On a recent lunch hour, gas pumps and parking spaces were full with delivery trucks, vans and heavy-duty pickups as workers filed in to pick up to-go orders. Several workers said they weren't as worried about their jobs as they were skeptical that all the big talk at LSU would really amount to much.

Emry Slade, 49, of Walker, and Cleveland Wilkins, 45, of Baton Rouge, work together for one of the many companies that contract with the plants in the region. Theirs is a pipefitting and fabrication company.

Both men pointed out that the oil and gas industry has had more than a century to embed itself into just about everything. They didn't see how a transition away from the industry could happen any time soon.

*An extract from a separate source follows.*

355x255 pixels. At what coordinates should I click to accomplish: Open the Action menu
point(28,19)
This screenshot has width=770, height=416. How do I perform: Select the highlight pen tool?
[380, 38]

As others outside TNT Express concluded, Slade and Wilkins were skeptical that the big dollars from the federal government would spur a real transition from fossil fuels but would likely amount to frivolous spending.

Slade pointed out that every time the federal government tightens rules on the oil and gas industry, he has more work to do to help facilities comply. Though those costs get passed on to the "little man," it's good for him, he said.

A few others said they recognized the problems climate change presents but also that their livelihoods depend on oil and gas. Dudley Gipson, 55, a Baton Rouge resident who works as an operator at an Ascension plant, said "the proof would be in the pudding."

"Everybody wants a better society. I mean a better place to live, but they also want to make sure that they can make a living to live in that world," he said.

A TECHNOLOGY RACE


Nationally, greenhouse gas emissions are most concentrated in the electrical power and transportation sectors.

Due to Louisiana's large industrial base relative to its population, the state's greenhouse gas emissions are uniquely concentrated in its manufacturing, comprising more than two-thirds of the total, according to former Gov. John Bel Edwards' Climate Initiatives Task Force.

John Flake, an LSU chemical engineering professor, said the potential exists to use electricity tied to renewables or even nuclear power to generate the heat and other energy needs of Louisiana's industrial base.

Remaining carbon dioxide emissions could be repurposed to create the feedstocks needed for their operations that are currently supplied by fossil fuels, he added.

Carbon capture will be an initial path to cut greenhouse gas emissions, he said, but "we can transition to using electrical energy to make all the products we make today."

Currently, though, electrical power for high heat needs can be several times more expensive than fossil fuels like natural gas.

Erik Oswald, vice president of policy development for ExxonMobil, said his company continues to see high demand for oil and gas and believes that carbon capture and sequestration would be an early phase of trying to cut emissions.

For the future, Oswald said, there's a technology race to see what advances can support the steps beyond sequestration at the lowest cost possible.

He cited the example of trying to pull carbon dioxide from the exhaust of power plants for underground storage. The gas concentrations are low, so the carbon dioxide is costly to remove and store. Finding a cheaper solution could lead to cuts in carbon emissions, he said.

"So the question for society is how do you work that problem at the lowest cost because people aren't going to work on the energy transition if they don't have affordable energy in their homes," Oswald said. "People are concerned with the lights going out."

Editor's note: This story has been updated to correct the spelling of Erik Oswald's name.